╭─ Extrait de la page

Lydie Parisse confinée signe un second texte de sa chambre. Comme une bouffée d’air circulant de l’intérieur vers l’extérieur ou dans l’autre sens. Les mots de l’écrivaine nous hissent à la hauteur où l’on peut voir et sentir quelque chose de ce monde.
Journal de Lydie Parisse
Dans ma chambre, pour la première fois depuis Le Grand Confinement, les Pyrénées sont apparues à la fenêtre hier matin, blanches le long de l’horizon. Pour les gens d’ici, quand on voit les grands glaciers, c’est mauvais signe. La météo annonce du beau temps partout, sauf dans le Lauragais, me dis-tu. La tempête a sifflé toute la nuit, elle continue de faire rage ce matin, en ouvrant les volets je découvre le magnolia tordu par le vent, et le sapin, qui n’a jamais pu épaissir son feuillage, incliné à l’horizontale. Ce matin, la chaîne de crêtes enneigées est toujours là, suspendue entre terre et ciel, enchâssée sur une montagne invisible, une masse d’ombre d’un bleu grisâtre. Ces glaciers aux neiges éternelles pourraient bientôt ne plus l’être. Annonce des fontes à venir, des sécheresses et des pluies torrentielles, du paysage défiguré. Et celui qui se dit l’« Élu » précipite la chute des grands glaciers polaires qui engloutira nos descendants. Nous nous sommes échappés de l’éternité, nous n’y reviendrons plus.
Et je me dis :
Et si le Grand Confinement tendait un miroir à ce que sont devenues nos vies myopes ?
Dans ma chambre, hier matin, j’ai appelé ma tante, qui fleurit dans les Vosges les tombes de ses parents, elle a reçu la visite de sa voisine, les cimetières seront fermés en prévision du dimanche des Rameaux, les gendarmes distribuent des topics à l’entrée des cimetières, le culte des morts ne figure pas parmi les déplacements dérogatoires autorisés.
Et je me dis :
Pâques approche, les Français achèteront-ils des œufs en chocolat ?
Dans ma chambre, pour la première fois depuis Le Grand Confinement, nous voici astreints, pour les privilégiées dont je suis, au temporaire renoncement au monde, à la clôture les yeux ouverts. Nous y sommes astreints, non pas pour notre plaisir, mais pour épargner le corps social. Et je me dis que cette clôture négative – nous ne nous enfermons pas pour prier, comme les moines – est peut-être une épreuve de déconditionnement, de décloisonnement du regard. On nous demande de renoncer au monde, pas au bonheur. En restant sur place, nous sommes partis. Où ? Nul ne saurait le dire. Ce sont nos habitudes qui se sont détachées de nous. Nous restons en suspens, dans un voyage immobile, « solitaires solidaires », comme dirait Camus, dont La Peste fait fureur. Mais n’oublions pas que le renoncement n’est que l’autre face de la révolte. En 1936, René Daumal écrivait : « La résignation n’est que l’abandon d’une révolte possible – le résigné doit à chaque instant être prêt à se révolter, sinon la paix s’établirait dans sa vie, et il dormirait en recommençant à consentir à tout ».

╰─
╭─ Données affichées

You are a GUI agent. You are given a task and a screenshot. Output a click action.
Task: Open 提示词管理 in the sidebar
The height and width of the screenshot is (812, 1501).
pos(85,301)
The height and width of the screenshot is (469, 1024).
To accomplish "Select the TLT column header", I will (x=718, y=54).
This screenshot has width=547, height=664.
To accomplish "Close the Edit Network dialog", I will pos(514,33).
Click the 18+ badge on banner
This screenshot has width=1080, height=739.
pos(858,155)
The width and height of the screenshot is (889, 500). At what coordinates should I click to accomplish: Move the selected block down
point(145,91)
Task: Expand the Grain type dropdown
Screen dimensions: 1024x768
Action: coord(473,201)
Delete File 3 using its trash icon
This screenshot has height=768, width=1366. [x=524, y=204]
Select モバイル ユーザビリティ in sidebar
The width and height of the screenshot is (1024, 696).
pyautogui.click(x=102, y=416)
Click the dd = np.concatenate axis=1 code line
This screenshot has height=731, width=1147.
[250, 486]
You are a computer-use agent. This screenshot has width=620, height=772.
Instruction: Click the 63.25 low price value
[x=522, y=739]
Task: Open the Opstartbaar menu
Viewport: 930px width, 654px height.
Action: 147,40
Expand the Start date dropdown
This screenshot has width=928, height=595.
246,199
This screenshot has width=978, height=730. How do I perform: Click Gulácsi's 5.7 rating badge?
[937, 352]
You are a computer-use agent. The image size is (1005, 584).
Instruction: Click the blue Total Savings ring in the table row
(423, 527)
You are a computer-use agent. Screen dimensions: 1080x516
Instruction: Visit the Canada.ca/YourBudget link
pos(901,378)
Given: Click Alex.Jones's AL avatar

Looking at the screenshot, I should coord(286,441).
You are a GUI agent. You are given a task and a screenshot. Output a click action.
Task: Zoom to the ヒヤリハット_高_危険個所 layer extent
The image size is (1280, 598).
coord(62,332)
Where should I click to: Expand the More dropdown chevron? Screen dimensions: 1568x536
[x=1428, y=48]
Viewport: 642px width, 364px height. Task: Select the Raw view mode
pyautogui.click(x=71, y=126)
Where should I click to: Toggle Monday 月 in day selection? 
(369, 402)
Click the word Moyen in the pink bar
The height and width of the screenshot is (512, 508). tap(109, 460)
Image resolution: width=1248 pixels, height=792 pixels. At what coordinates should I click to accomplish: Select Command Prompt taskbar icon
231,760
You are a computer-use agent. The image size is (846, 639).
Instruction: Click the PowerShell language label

╰─

Objectifs:
- 1) Dispose en tableau Markdown les lignes des enregistrements, de la ligne contenant « You are a computer-use agent. The image size is (846, 639). » jusqu'à la fin des enregistrements, ces deux bornes comprises. Le tableau a deux colonnes, « N° » pour le numéro de rang et « Ligne » pour la ligne elle-même, et ne reprend aucune ligne vide.
- 2) Reprends le journal de confinement à partir de sa dernière phrase et poursuis-le.
Ces enregistrements n'ont aucun rapport avec le journal de confinement.

Réponses attendues:
- 1)
| N° | Ligne |
|---|---|
| 1 | You are a computer-use agent. The image size is (846, 639). |
| 2 | Instruction: Click the PowerShell language label |

- 2)
Et je me dis :
Le jour de la Grande Sortie, recommencerons-nous à consentir à tout ?
Dans ma chambre, j’assiste avec stupeur à cette vision d’une chaîne de montagnes abstraites qui recouvre l’horizon, je sais bien que c’est une illusion, un ami physicien me l’a expliqué, je sais que c’est un phénomène de réfraction thermique, une courbure de l’air, comme les mirages en plein désert, et depuis l’île déserte qu’est devenue notre vie, je veux bien croire que ces montagnes sont proches alors qu’elles sont à plus de 200 kms, je veux bien croire à ce mirage, croire à sa réalité optique, croire aux sommets comme les assoiffés au désert. Ces simulacres de crêtes enneigées suspendues entre terre et ciel, sans aucune assise au sol, sans autre racine que le point de fuite des villages, des bouquets d’arbres, des lignes électriques basse tension et d’une antenne relais téléphone mobile, je continue à croire à leur réalité. Et pourtant, qu’est-ce que la réalité sinon « une surface hermétique, impénétrable », comme l’écrivait Beckett ?
Le vent d’Otan agite violemment les branches du magnolia tandis que la silhouette immobile des neiges s’irise sous le ciel bleu pâle.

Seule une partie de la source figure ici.